Радостей у него было немного, а те, что были, — и радостями-то никакими не были. И если опять начиналось это мучение, если собирались у кого-нибудь все забулдыги мира, Ваня обычно думал: «Уйду», — говорил: «Остаюсь», — а сам сидел ни то и ни сё.

— Что́?

— Ничего, — отвечал Ваня беспомощно толстому парню и наливал ещё одну. Нет, он пиво, кажется, пил.

Курили, болтали, смеялись. Хотя вообще-то молчали. Слушали Doors и молчали. А тут вдруг вылез один: в костюмчике, как жёрдочка:

— Так правду говорят о величии Достоевского или преувеличивают?

— Чего? — Ваня переспросил.

— Ну. Величие Достоевского.

— Я не понимаю сути вопроса.

— Ну. Величие…

Жёрдочку в костюме до поёживания волновало, кто именно убил Карамазова-старшего, ведь, так сказать… Или кто убил старушку процентщицу, — вернее, как это поможет… Или почему Ставрогин повесился на шнурке, если…

— Кириллов такой смелый!

С неожиданною для себя самого резкостью, Ваня обернулся на этот голос: тоска, что давно уже ошивалась у него на душе, — сделала ручкой и сменилась интересом.
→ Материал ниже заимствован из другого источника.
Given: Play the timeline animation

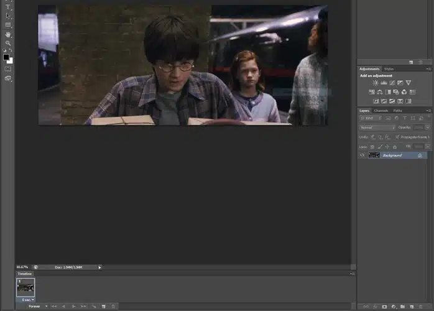Looking at the screenshot, I should click(x=74, y=306).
Смелостью Кириллова была очарована девушка крайне потешной внешности: геометрия её очертаний настойчиво ломалась рядом небрежно разбросанных деталей: складочка у левого уголка рта не отражалась справа; нос, будто боясь подозрений в еврейском происхождении, давал лихой выгиб вглубь; глаза были цвета зелёного чая, но в правом из них примешалась чаинка; и пробор, из которого струились по обе стороны чёрные, несколько вьющиеся волосы, — как-то сам собою отползал с середины головы.
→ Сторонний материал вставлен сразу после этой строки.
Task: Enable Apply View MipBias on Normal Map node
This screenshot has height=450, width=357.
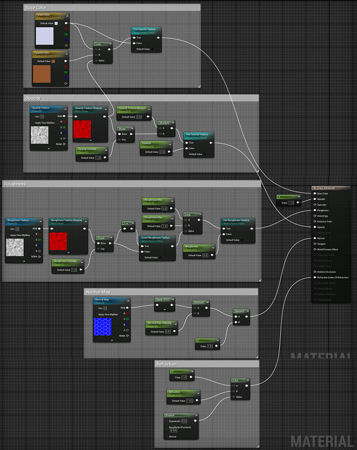Action: 96,314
Щёки говорили: «Это лицо — груша!» Волосы перекрикивали: «Это лицо — колокольчик!» Чёрная юбка, белая блузка, серые колготки: пытаясь строгостью подпоясать природную нелепость, она одевалась как училка.

Это была Даша.

С удивлением Ваня расслышал, что говорит она всё ровно то же самое, что сам он наговорил бы интересующейся Достоевским жёрдочке — если бы не тошнотворная скука. Речь её была хлёстка, напориста и сокрушительна: доводы неколебимы, суждения безапелляционны, размер груди второй.

Ну, то есть. Так как-то. А дальше не знаю, что было. Нет, ну немножко знаю… Они понравились друг другу. Ну. Вроде. Ну. Ване так показалось. Он и позвал её гулять — то ли в Измайловский парк, то ли в Филёвский, — хотя, честно говоря, кажется, это были Сокольники или Воробьёвы.

Договорились, встретились. Ваня надел свои лучшие, должно быть, джинсы и пять тюльпанов Даше вручил. Нет, это лилии были (а похожи на хризантемы). В общем — по пути сорвал.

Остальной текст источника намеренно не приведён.